Spotlight: The Counterfeit by Ralph DeFalco

In the near future, China wins the Pacific War that leaves the United States vanquished and bankrupted.

Beijing is plotting to make a puppet of the next US President, in command of a corrupt and hypocritical government that has created two Americas: one of ease, affluence, and influence; and one where people struggle to survive.

Now paroled military officers and ordinary Americans are beginning to fight back.

Their plan is to put a spy into the highest reaches of government.

Philip Nolan agrees to infiltrate the Internal Security Division--America's Gestapo--and replace his look-alike brother as the head of a vast secret police network built to intimidate, arrest, and imprison the government's critics.

Nolan risks capture, torture, and death as he works undercover to aid the rising Resistance.

This is a gripping dystopian thriller that explores the themes of loyalty, identity, and the struggle for freedom in a world where truth is a rare commodity and courage is the ultimate weapon.

Excerpt

Chapter 4

On the Streets of Chicago

Nolan put the palms of his hands on the gangway wall and let his head sag into his folded arms for a long while. He was tired, and he felt it deep down. He gathered himself and stood stiff and erect. He rolled his shoulders to ease the pain in his neck and back, then turned again to the street and walked mechanically.

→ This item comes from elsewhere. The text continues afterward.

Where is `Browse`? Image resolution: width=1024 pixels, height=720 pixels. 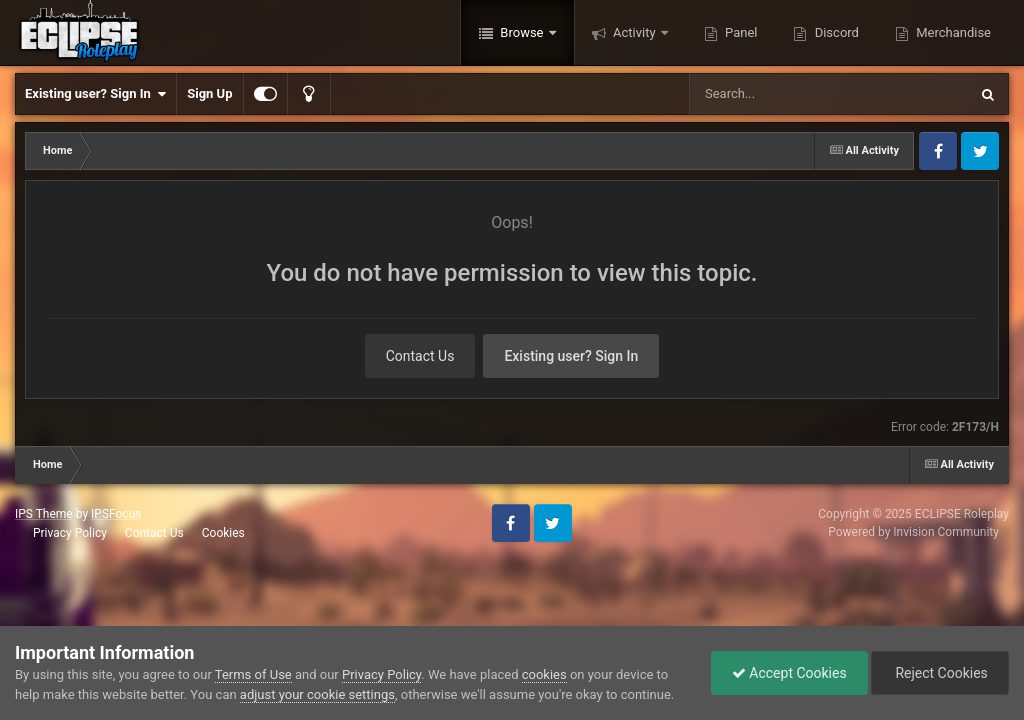 Browse is located at coordinates (522, 32).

His thoughts drifted to the suspension of his parole. This year, in the summer, maybe fall, he could start. At the latest, he would be ready to bicycle into Canada and seek asylum by next spring. He knew he could be ready. Then he pushed those thoughts aside. Once more he was on his guard.

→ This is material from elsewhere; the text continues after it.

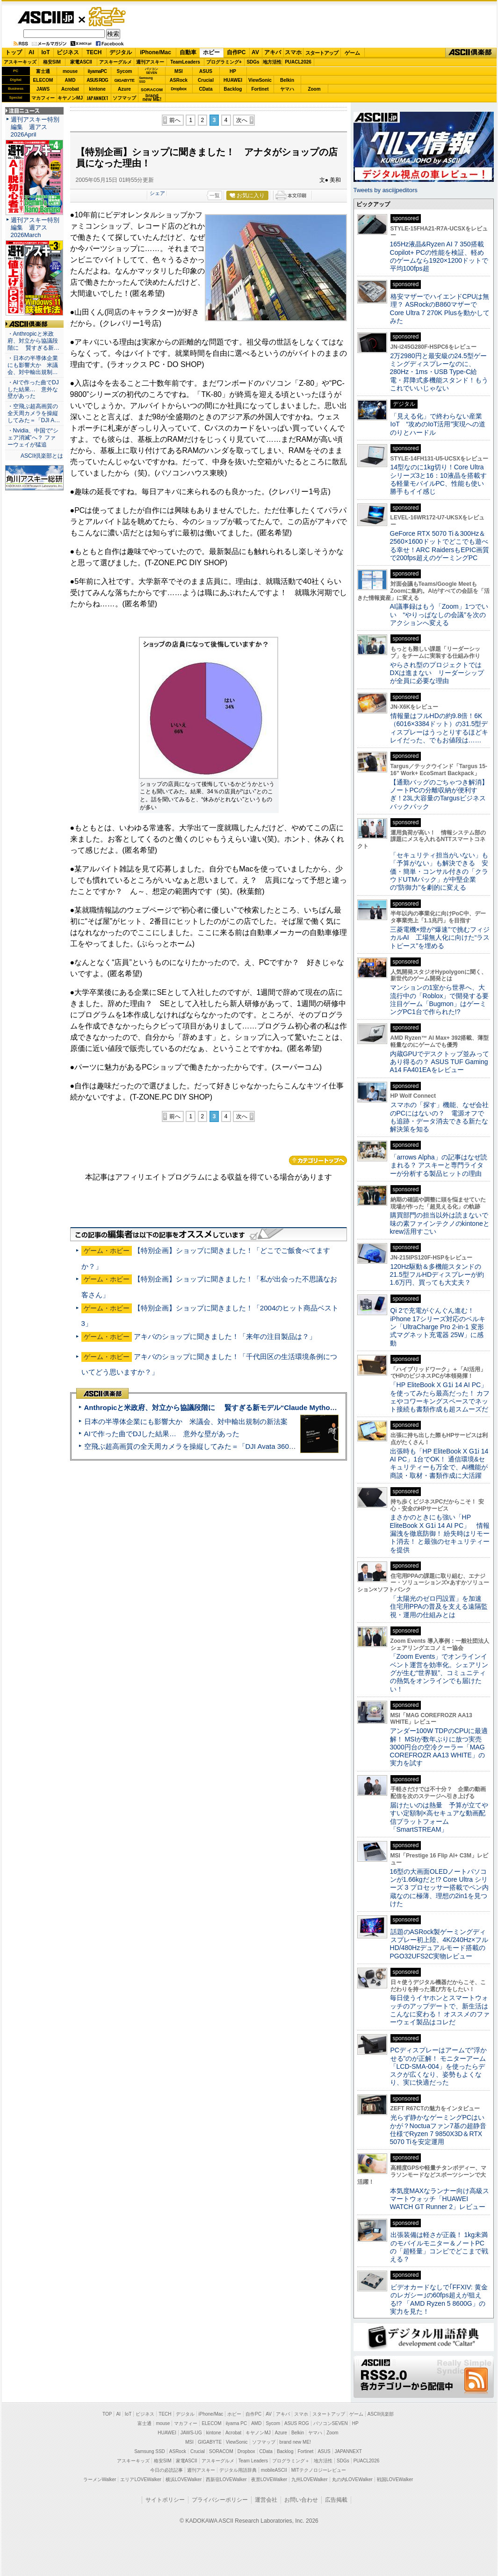  What do you see at coordinates (124, 98) in the screenshot?
I see `ソフマップ` at bounding box center [124, 98].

Nolan lifted his head and scanned the street. Something wasn’t right. He felt as if he were being watched; not just watched but followed, and if he were being followed, he dared not make any sign that he knew it. Not until he had the advantage of position, a place he knew well enough from which to fight or run. This thug would not be another desperate parolee he could talk around.

Nolan listened behind him for the echo of footfalls and heard nothing. He searched for a patch of sun so he might see a moving shadow and saw nothing. He glanced to his left and caught a reflection in the darkened store window across the street. A hooded figure. Long, heavy coat. Hands in pockets. Tall. A man keeping to the shadows and thirty-five, forty yards behind. Quiet.

Nolan knew where he was. Two years of long rambling walks had made him familiar with every street, every intersection, every building. The next corner would take him to an alcove if he turned left. A large space once open to both crossing streets had been partially walled off. He turned left and pressed himself against the wall. He would take down the shadow man as he passed by.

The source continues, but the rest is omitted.